***** Bloc de texte
La grève selon le patronat : un instrument

antidémocratique qui viendrait d’ailleurs

 

Concentrées sur la grève exemplaire menée par les em­ployé·e·s des transports publics genevois, les réactions patronales ne se sont pas fait attendre. Le jour-même, l’Union des Associations Patronales Genevoises déclarait ainsi que cette grève était illicite, dans la mesure où elle visait à faire pression sur les autorités, et contrevenait donc à l’interdiction de mener des grèves dites politiques. Dans les débats parlementaires, le camp bourgeois réadaptait la notion de « guerre préventive » pour inventer le concept de « grève préventive », dénonçant la tenue d’un arrêt de travail alors que le contrat de prestation incluant une baisse de recettes pour les TPG n’avait pas encore été entériné. Sur la RTS, l’ancien PDG de Migros Claude Hauser allait jusqu’à déclarer que les syndicats n’avaient pas de raison d’être dans des régies publiques, les décisions étant prises au niveau du parlement, un organe démocratique n’ayant pas d’ordre à recevoir d’une assemblée syndicale. A l’UDC et au MCG, la dénonciation se portait enfin sur des syndicats « Cégétéiste », contrevenant à la tradition du partenariat social, rappelant la vieille propagande, xénophobe ou anticommuniste, de l’ennemi extérieur.

 

 

Dans le public on légifère, dans le privé on licencie

 

Dans ces discours, le patronat et ses lobbies politiques n’ont eu de cesse de présenter la grève dans le service public comme un cas particulier, les em­ployé·e·s de ces services rendant directement des comptes à la population. Ceci justifierait ainsi une entorse aux principes constitutionnels supérieurs, et notamment l’introduction d’un service minimum obligatoire sous faute de sanctions pour les contrevenants, qui fait actuellement l’objet d’un projet de loi du Parti libéral-radical déposé au Grand Conseil genevois.
**********
## Problèmes à résoudre
1 > Répondez à ces questions sur le texte consacré à la grève des transports publics genevois :
(a) Quelle organisation a déclaré la grève illicite le jour même ?
(b) Quel concept le camp bourgeois a-t-il inventé dans les débats parlementaires ?
(c) Quel parti a déposé au Grand Conseil genevois le projet de loi sur le service minimum obligatoire ?
2 > Poursuivez le texte sur la grève des transports publics genevois à partir de sa dernière phrase.
***** Données d'entrée
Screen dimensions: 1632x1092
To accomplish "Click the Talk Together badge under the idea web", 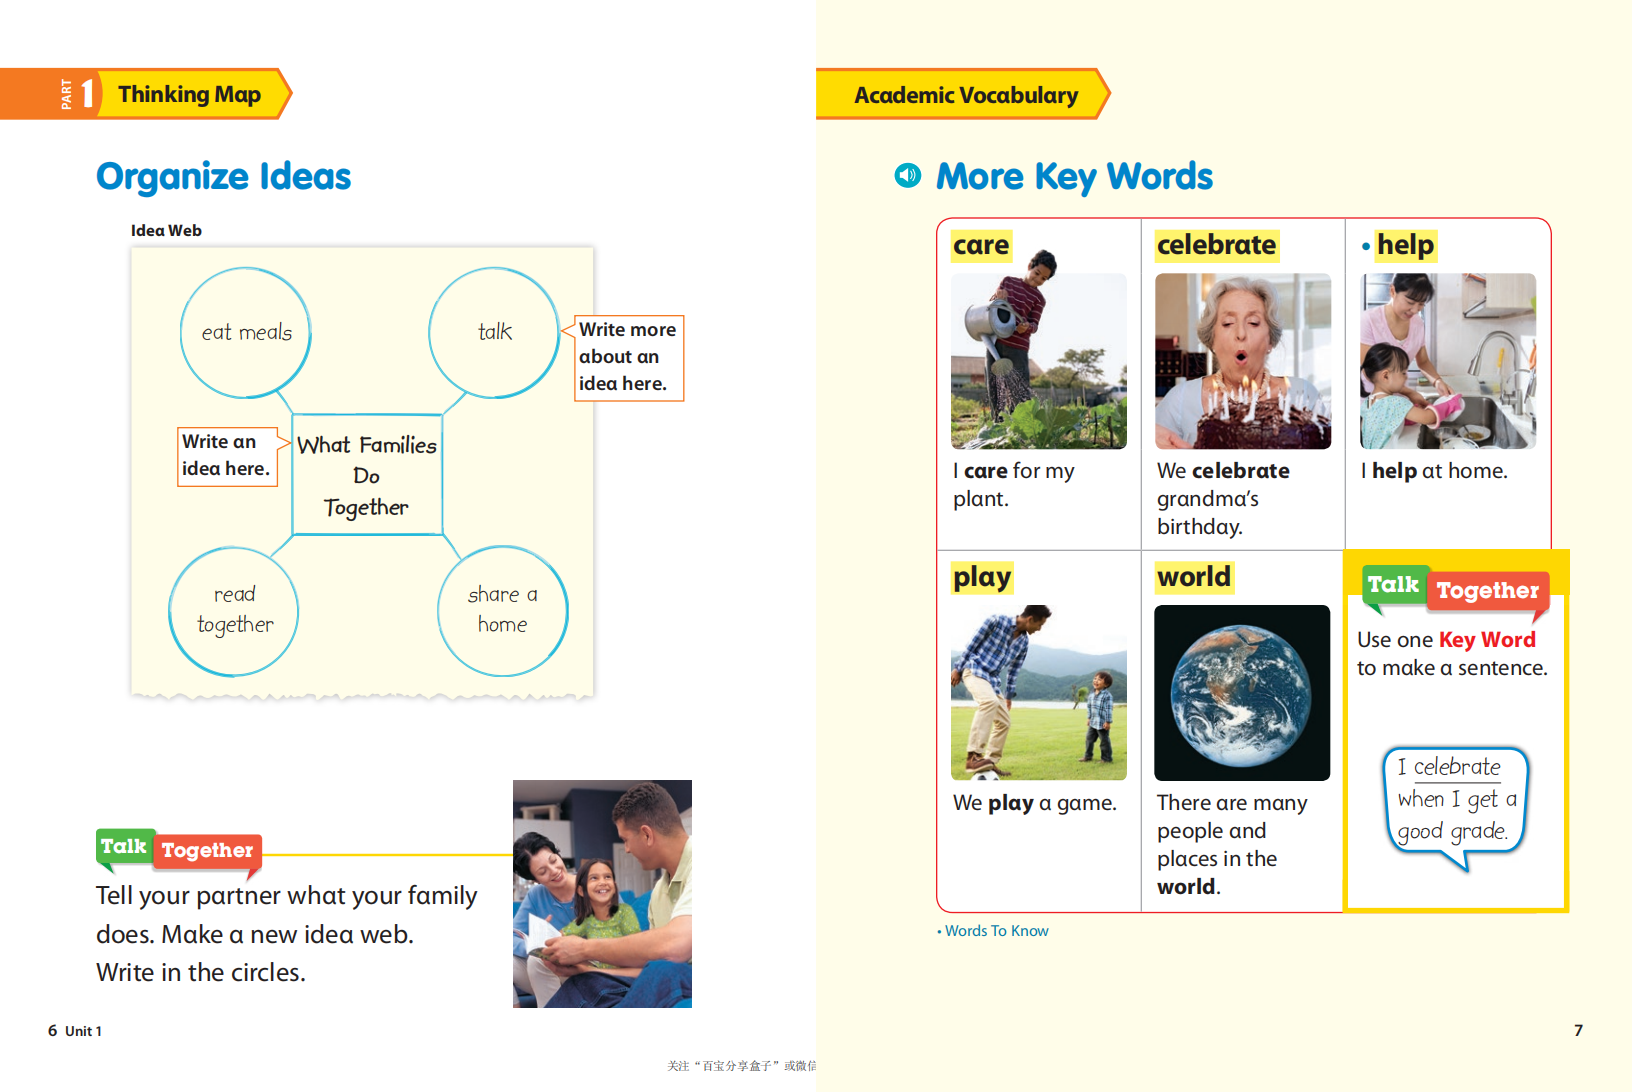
**********
## Réponses par tâche
1 >
(a) L'Union des Associations Patronales Genevoises.
(b) Le concept de « grève préventive ».
(c) Le Parti libéral-radical.

2 >
Pourtant, en 1995 déjà, lors des travaux relatifs à la réforme de la Constitution, les partis bourgeois avaient farouchement combattu  l’introduction formelle d’un droit à la grève. Avant même l’entrée en vigueur de la nouvelle Constitution votée en 1999, le Tribunal fédéral rendait finalement un arrêt ajoutant deux nouvelles conditions à la licéité d’une grève, la subordonnant au fait d’être appuyée par une organisation ayant la capacité de négocier une Convention collective de travail (CCT) ainsi que de devoir poursuivre des buts susceptibles d’être réglementés dans une CCT, réaffirmant ainsi les principes restrictifs définissant antérieurement le droit à la grève.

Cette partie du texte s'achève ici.